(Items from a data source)

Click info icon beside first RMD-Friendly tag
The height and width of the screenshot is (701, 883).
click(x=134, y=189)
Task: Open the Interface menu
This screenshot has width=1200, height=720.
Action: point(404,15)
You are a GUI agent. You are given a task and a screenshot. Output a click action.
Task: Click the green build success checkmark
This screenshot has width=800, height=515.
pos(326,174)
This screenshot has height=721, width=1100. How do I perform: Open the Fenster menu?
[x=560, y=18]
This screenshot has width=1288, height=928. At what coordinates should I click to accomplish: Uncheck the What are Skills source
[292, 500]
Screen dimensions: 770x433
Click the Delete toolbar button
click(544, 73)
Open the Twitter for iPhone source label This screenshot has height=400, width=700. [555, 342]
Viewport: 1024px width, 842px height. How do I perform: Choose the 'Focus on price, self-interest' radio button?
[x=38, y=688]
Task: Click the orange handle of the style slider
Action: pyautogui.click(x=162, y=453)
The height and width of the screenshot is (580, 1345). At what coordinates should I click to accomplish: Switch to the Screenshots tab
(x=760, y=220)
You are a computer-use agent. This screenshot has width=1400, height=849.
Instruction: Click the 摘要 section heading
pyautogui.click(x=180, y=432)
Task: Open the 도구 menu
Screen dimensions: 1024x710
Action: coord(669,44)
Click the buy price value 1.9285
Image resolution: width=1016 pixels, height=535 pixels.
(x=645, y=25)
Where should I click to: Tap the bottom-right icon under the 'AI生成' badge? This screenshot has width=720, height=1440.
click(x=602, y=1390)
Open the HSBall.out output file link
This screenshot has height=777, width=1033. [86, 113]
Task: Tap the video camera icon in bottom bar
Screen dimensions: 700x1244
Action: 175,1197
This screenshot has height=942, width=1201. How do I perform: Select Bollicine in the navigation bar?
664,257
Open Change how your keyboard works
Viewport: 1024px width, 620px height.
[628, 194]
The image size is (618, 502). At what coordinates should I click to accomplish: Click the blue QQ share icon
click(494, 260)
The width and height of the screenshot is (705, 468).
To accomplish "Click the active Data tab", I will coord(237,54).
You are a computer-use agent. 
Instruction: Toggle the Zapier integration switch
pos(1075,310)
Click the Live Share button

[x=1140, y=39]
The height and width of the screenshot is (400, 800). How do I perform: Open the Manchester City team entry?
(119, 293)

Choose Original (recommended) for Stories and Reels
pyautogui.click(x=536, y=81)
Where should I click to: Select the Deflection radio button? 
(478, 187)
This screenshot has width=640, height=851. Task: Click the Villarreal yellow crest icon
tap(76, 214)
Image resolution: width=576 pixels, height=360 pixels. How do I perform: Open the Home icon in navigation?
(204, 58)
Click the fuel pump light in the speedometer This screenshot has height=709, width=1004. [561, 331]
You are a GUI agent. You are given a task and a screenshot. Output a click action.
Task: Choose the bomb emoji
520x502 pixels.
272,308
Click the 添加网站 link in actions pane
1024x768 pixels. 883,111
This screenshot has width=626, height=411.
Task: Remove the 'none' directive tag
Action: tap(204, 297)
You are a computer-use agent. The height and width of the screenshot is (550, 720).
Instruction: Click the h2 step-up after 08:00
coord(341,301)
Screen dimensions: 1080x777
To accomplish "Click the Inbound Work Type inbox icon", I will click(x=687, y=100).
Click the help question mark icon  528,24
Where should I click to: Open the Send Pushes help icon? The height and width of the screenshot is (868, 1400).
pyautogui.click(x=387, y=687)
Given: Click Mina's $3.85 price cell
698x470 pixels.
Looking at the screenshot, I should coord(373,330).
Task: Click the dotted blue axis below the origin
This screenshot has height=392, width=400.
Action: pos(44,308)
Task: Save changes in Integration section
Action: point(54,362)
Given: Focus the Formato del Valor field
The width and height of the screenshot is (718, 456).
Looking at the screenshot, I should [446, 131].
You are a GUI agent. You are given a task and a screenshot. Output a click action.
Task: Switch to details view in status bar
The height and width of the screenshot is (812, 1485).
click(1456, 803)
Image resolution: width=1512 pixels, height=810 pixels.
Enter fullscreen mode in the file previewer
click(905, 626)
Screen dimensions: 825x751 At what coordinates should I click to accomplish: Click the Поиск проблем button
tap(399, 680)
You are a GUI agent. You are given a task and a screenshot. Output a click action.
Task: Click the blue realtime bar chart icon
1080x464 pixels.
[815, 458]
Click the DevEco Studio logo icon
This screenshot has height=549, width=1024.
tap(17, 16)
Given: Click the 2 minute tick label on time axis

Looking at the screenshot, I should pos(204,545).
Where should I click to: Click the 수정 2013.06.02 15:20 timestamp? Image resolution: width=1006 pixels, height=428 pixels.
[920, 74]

▶ **Task goal**:
Your reply should be an exact copy of every line from the line with "The width and height of the screenshot is (718, 456)." through the final line of the data, and nothing more.

▶ **Written response**:
The width and height of the screenshot is (718, 456).
Looking at the screenshot, I should [446, 131].
You are a GUI agent. You are given a task and a screenshot. Output a click action.
Task: Switch to details view in status bar
The height and width of the screenshot is (812, 1485).
click(1456, 803)
Image resolution: width=1512 pixels, height=810 pixels.
Enter fullscreen mode in the file previewer
click(905, 626)
Screen dimensions: 825x751 At what coordinates should I click to accomplish: Click the Поиск проблем button
tap(399, 680)
You are a GUI agent. You are given a task and a screenshot. Output a click action.
Task: Click the blue realtime bar chart icon
1080x464 pixels.
[815, 458]
Click the DevEco Studio logo icon
This screenshot has height=549, width=1024.
tap(17, 16)
Given: Click the 2 minute tick label on time axis

Looking at the screenshot, I should pos(204,545).
Where should I click to: Click the 수정 2013.06.02 15:20 timestamp? Image resolution: width=1006 pixels, height=428 pixels.
[920, 74]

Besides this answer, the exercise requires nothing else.